MARTINEZ (KPIX 5) — An effort to reform California’s bail system has stalled in the state legislature.
The bill, proposed by an Oakland assemblyman, would require taking a suspect’s economic status and criminal past into account when determining bail.
Opponents, including the reality T.V. Star known as “Dog The Bounty Hunter,” have lobbied hard against the measure.
On Thursday night, the bill failed by a single vote in the assembly.
But lawmakers may revisit the issue after a commission of judges makes recommendations.
One Bay Area county, a process that does consider economic factors and criminal history is already in place.
Contra Costa Superior Court Superior Court Judge Steven K. Austin said, “One thing that’s important about it – It’s not like we just plug it into the robot and it spits out whether or not the person is going to be released.”
For most of his 17 years on the bench, Judge Austin handled bail hearings pretty much by the book.
He’d check the bail schedule, match the criminal code with the prescribed amount, and that was it.
But now, that process often includes an algorithm.
“And then you know – through statistics really – how likely someone is to re-offend, or how likely they are to come back,” Austin explained.
It’s a way many jurisdictions are trying to end what public defenders have long seen as an unfair choice for poor defendants.
Chesa Boudin with the San Francisco Public Defender’s Office said, “Which is plead guilty to get out of jail and go back to your life, family and job. Or, assert your innocence in a case where you may have done nothing wrong, but stay in jail because you are too poor to buy your freedom.”
The new approach still uses the bail schedule, but it also looks at things like a defendant’s criminal history, employment status, family and housing circumstances. And that gives a judge more flexibility, something that can help ease our soaring jail costs.

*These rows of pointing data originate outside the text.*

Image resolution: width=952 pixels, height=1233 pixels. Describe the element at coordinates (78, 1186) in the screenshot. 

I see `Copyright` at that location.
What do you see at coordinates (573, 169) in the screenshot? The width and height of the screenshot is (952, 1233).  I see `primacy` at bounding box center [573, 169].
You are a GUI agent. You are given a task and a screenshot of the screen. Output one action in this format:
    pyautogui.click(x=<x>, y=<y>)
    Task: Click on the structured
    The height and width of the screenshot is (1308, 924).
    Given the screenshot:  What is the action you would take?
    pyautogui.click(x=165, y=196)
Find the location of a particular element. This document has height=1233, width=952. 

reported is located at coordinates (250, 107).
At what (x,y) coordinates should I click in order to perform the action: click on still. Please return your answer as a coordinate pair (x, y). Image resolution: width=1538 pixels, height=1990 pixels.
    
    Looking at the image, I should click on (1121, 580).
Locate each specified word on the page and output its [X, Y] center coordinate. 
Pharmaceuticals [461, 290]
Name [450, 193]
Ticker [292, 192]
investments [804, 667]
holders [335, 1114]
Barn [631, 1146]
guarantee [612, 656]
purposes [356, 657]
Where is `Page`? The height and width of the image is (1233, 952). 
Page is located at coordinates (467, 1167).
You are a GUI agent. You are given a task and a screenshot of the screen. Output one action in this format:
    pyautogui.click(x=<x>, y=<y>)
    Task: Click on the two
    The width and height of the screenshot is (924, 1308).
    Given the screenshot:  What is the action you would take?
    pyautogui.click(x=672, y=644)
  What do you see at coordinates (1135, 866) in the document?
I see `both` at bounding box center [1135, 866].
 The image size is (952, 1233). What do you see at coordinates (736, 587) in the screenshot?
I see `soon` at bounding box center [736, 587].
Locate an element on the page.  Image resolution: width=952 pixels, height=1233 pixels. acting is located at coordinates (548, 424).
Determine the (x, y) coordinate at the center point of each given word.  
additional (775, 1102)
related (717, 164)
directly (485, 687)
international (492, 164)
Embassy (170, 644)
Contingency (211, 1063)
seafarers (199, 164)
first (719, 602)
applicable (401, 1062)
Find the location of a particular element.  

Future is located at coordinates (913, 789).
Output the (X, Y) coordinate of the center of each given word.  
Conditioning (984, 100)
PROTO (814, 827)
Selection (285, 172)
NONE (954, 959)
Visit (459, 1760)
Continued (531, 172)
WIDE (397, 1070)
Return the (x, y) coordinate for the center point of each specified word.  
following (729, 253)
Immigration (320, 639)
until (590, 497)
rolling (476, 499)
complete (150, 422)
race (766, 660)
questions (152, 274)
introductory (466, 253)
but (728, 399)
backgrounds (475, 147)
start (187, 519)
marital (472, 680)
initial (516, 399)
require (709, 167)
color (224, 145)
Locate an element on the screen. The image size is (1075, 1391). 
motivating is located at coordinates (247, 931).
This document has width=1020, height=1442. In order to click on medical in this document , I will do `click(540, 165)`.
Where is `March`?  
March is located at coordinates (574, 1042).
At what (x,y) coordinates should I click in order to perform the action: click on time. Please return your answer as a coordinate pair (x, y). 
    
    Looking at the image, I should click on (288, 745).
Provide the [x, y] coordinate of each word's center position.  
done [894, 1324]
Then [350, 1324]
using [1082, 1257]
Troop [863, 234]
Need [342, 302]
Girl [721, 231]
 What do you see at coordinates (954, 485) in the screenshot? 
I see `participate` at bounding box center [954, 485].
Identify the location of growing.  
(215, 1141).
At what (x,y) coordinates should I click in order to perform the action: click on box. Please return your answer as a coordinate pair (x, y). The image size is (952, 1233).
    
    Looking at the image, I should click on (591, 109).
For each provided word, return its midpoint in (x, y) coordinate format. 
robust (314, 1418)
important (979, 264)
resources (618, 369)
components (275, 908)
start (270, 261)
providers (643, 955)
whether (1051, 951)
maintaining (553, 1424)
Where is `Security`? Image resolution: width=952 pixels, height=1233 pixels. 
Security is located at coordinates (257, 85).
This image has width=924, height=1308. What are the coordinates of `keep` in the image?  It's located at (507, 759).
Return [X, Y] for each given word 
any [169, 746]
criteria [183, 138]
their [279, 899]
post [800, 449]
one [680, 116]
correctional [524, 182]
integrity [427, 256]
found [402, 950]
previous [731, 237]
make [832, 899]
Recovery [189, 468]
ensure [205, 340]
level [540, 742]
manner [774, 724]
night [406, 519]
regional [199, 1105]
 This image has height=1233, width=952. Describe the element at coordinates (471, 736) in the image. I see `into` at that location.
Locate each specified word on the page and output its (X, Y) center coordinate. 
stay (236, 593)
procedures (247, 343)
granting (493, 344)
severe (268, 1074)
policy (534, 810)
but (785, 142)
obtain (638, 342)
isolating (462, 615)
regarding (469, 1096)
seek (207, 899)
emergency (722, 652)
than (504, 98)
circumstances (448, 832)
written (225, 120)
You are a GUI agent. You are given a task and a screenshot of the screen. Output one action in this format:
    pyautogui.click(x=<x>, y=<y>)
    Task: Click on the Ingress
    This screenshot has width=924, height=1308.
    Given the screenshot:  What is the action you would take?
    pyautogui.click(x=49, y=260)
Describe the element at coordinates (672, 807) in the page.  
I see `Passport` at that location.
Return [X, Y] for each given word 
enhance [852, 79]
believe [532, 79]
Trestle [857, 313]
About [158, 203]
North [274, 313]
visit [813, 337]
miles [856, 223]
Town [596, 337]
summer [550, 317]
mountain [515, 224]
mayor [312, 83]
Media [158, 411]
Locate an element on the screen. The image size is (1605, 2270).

“A substantial proportion of people in our county jails are not convicted of any crime,” Austin said.
And remember, we do have cheaper ways of tracking defendants.
“It’s a policy that made a lot more sense hundreds of years ago,” Boudin said.
So how is the algorithm approach working in Contra Costa County?
Austin said, “93 percent of them have not re-offend.”
And that’s the statistic that could change the way California courtrooms tackle bail.
“I like any program where we get to work with all parts of the justice system, to do something that is better for all of us – and I think this is one of those programs,” Austin said.
Last year, San Francisco’s City Attorney decided not to defend the city in a federal lawsuit claiming the bail system is unconstitutional.